“We’re all in agreement that we love the building, and we hope it can be creatively re-imagined in some way,” said Jayme McLellan, a Corcoran adjunct faculty member who hosted the meeting of about 75 at her Civilian Art Projects gallery on Seventh Street NW.
Senior fine-arts photography student Tom Pullin seconded: “We’re all pretty much in agreement that we want the school and the museum to stay in that building — without fiscal mismanagement.”
The tone was less confrontational than when artists marched and boycotted the Corcoran in 1989 after the gallery notoriously yielded to criticism over explicit content and canceled an exhibit by the photographer Robert Mapplethorpe.
“Some of the Mapplethorpe people said, ‘Bring out the banners!’ ” McLellan said Thursday. “Times have changed.”
For now, the artists appeared hopeful that they could use social media to garner support, then influence the board by proposing creative solutions. If that didn’t work, ridicule would always be an option: One idea was to hold a bake sale outside the gallery, with everyone dressed as clowns wearing buttons that said “Board Member.”
“You don’t put an art gallery in a cornfield,” said Roberta Faul-Zeitler, who was a public relations executive for the Corcoran in the ’80s.“It’s not going to make it in Laurel, Maryland, or Old Town Alexandria if it can’t make it in Washington, D.C.”
Leaders of the Corcoran Gallery of Art and the conjoined Corcoran College of Art and Design say they have no choice but to consider moving. In the year ending last June, the institution posted a $7.2 million deficit. The old building would cost at least $100 million to bring up to contemporary museum standards, and even if that money could be found, the building is too small for the gallery and the school, according to Corcoran President Fred Bollerer and board Chairman Harry Hopper.
The artists’ overarching complaint is that the board reached its bombshell decision without consulting them and has yet to share detailed reasons for a move.
“The community of stakeholders, everyone in this room, was not consulted,” McLellan said.
After the meeting, Hopper responded in an e-mail to The Washington Post: “The board’s process to date has included multiple forums for internal input, as well as convening eight advisory panels with over 60 experts from the arts and education community, a number from the D.C. area. No final decisions have been made to sell the building or move our location. . . . Input from stakeholders will be gathered before any final decisions are made.”
Kristin Guiter, the Corcoran’s vice president of communications and marketing, attended the meeting as a representative of the leadership.
“They have heard the public outcry, and I think everyone should stay tuned,” Guiter said. She said Corcoran management would be willing to meet some Save the Corcoran members.
Nearly everyone in the room had some Corcoran connection. There were students and alumni, supporters and nearly a dozen faculty and staff members.
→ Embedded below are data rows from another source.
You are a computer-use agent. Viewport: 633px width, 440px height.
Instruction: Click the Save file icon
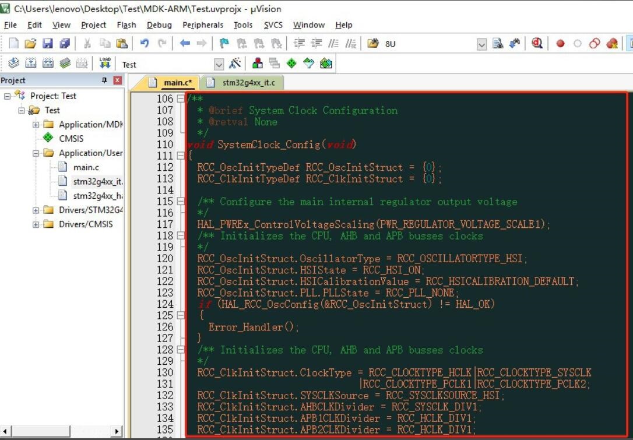click(x=48, y=44)
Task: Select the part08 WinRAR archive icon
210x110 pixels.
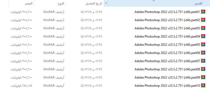Action: click(x=203, y=69)
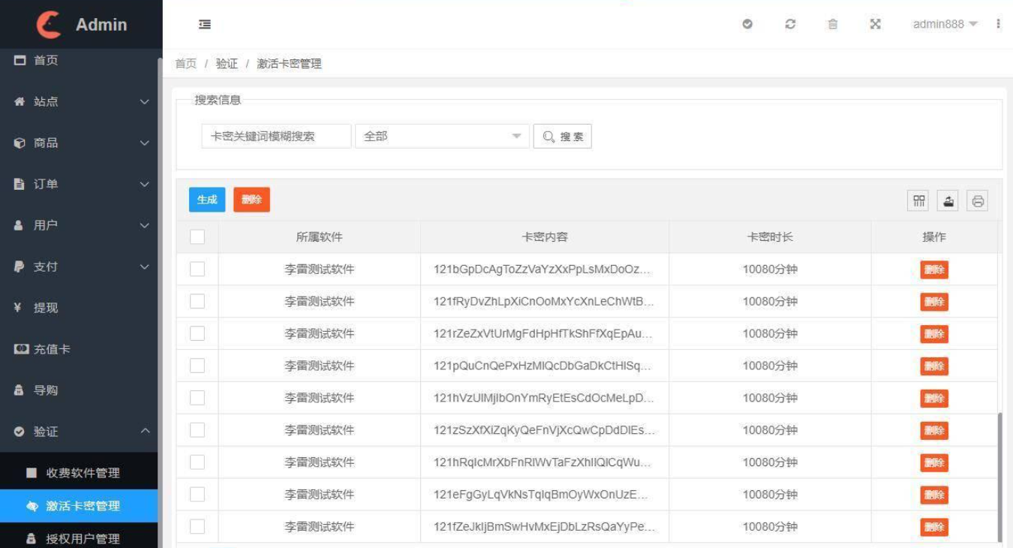The width and height of the screenshot is (1013, 548).
Task: Open 授权用户管理 from the sidebar
Action: coord(80,537)
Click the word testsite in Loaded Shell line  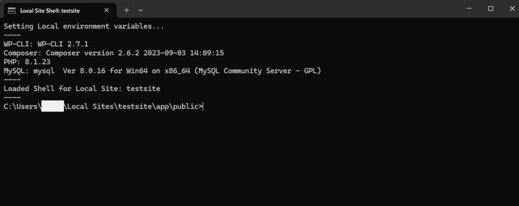coord(143,89)
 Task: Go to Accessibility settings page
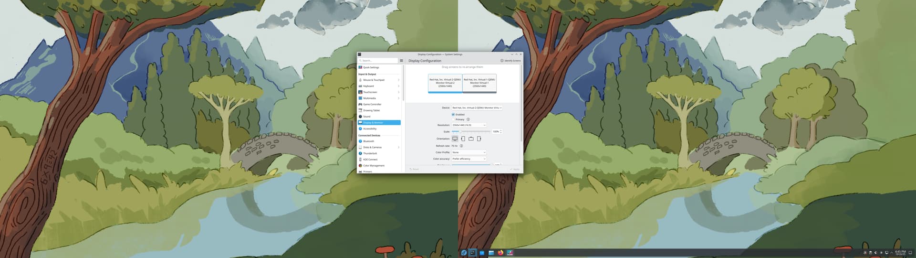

None of the college staffers raised a hand when McLellan asked who was in favor of selling the building.
In interviews later, however, several declined to take a strong position on the potential move.
“As a college, we do need more space,” said Muriel Hasbun, chairman of the photography department. “The question is: How do we preserve the important cultural legacy while at the same time having the space and the resources to grow and provide the excellent education that we provide? [Corcoran leaders] need to hear what the community can come up with. We are a creative bunch, after all.”
The meeting’s attendees agreed on further steps, including delegating a committee to meet with Corcoran executives, researching the financial straits, engaging more supporters and brainstorming ideas for better management and fundraising.
Perhaps what’s called for is a back-to-the-future blockbuster, McLellan mused.
“Maybe the Corcoran should embrace its controversy,” she said. “Start with a Mapplethorpe show.”